La nostalgia es un reloj tramposo pero en eso consiste parte de su encanto. Madrid-Barça. Es curioso, pienso, que recuerde más las victorias que las derrotas. Porque también me veo llorando de impotencia y rabia. Supongo que la explosión de alegría sigue siendo contagiosa mientras que la decepción o la pena van jibarizándose. Mi padre y yo sólo nos abrazábamos en los goles del Barça, ya fuera en modalidad campo o sofá. Con eso no teníamos problemas. Mi primer Madrid-Barça fue el del 0-5 pero de hecho, yo era tan pequeño que no lo debí ver pero el recuerdo me engaña y casi visualizo los goles en una tele en blanco y negro.

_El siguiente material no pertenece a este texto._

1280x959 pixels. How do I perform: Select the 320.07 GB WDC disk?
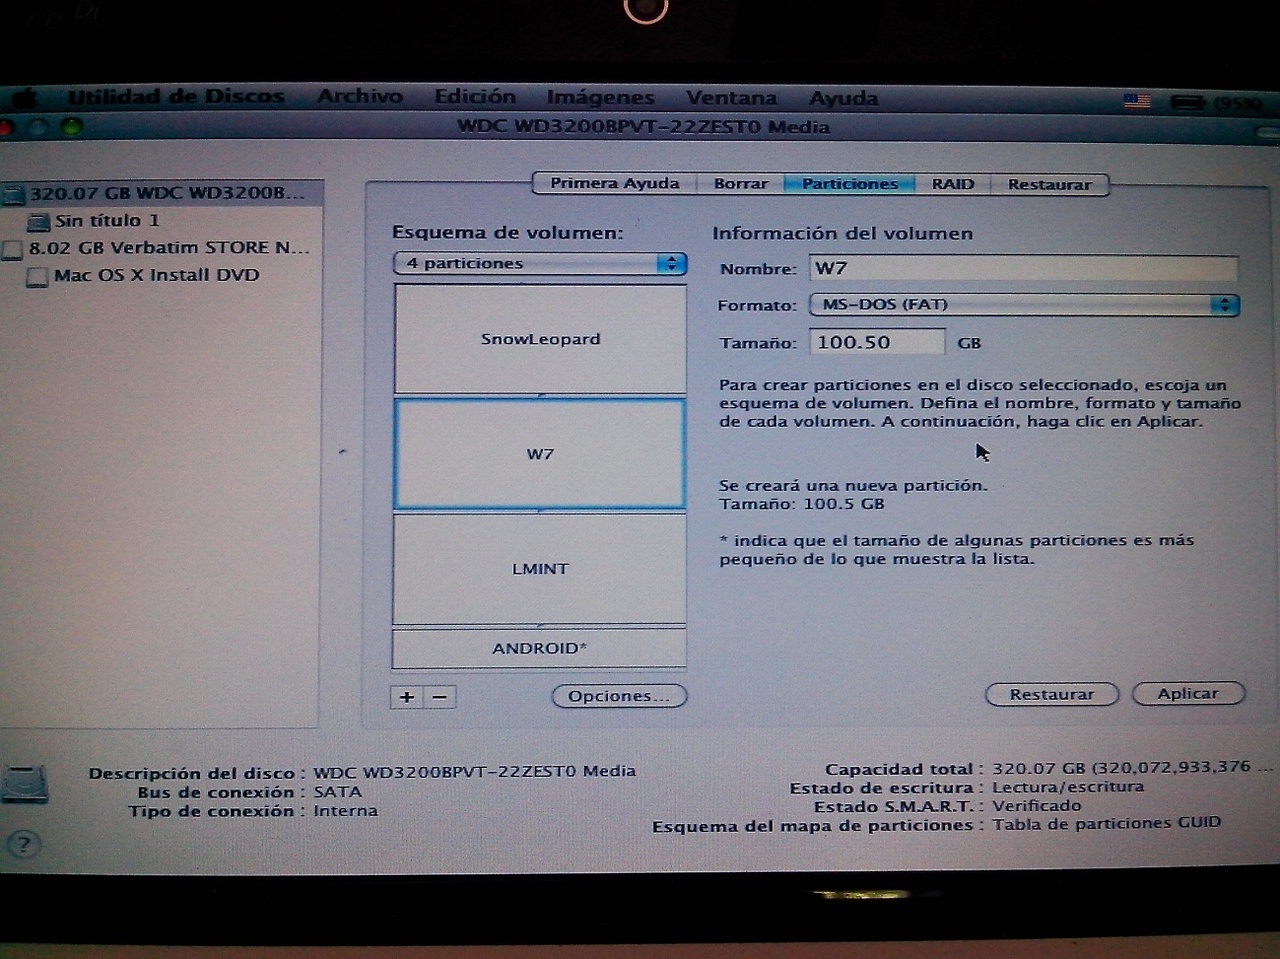(165, 193)
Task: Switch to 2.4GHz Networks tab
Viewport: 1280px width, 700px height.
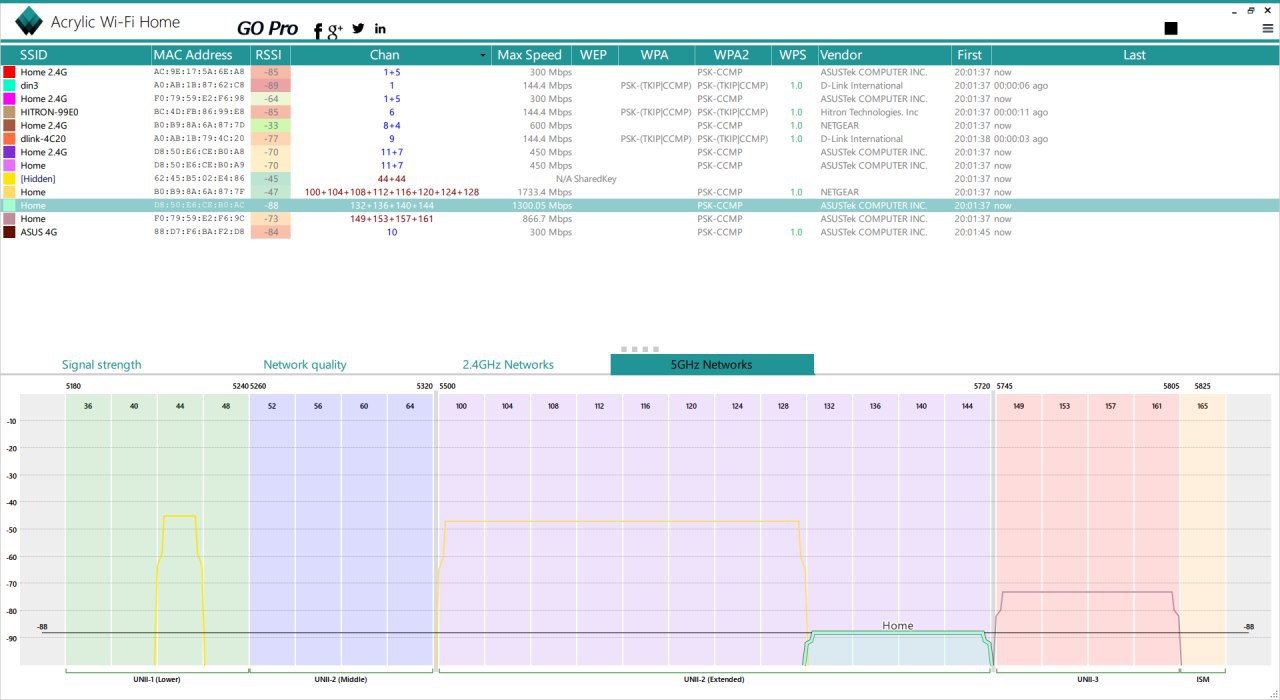Action: pyautogui.click(x=507, y=365)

Cuando eres crío y del Barça, cada chut, cada disparo va dirigido a una portería del Real Madrid. Es entusiasta tener un adversario tan tenaz y desesperante. Tanto que no entiendes qué se puede encontrar en ese equipo ni tan siquiera en el color blanco. Se lo preguntas a tu amigo, tu compañero merengue de la clase y nunca contesta. Él se ha preguntado lo mismo de ti y tus rayas azules y granates cientos de veces.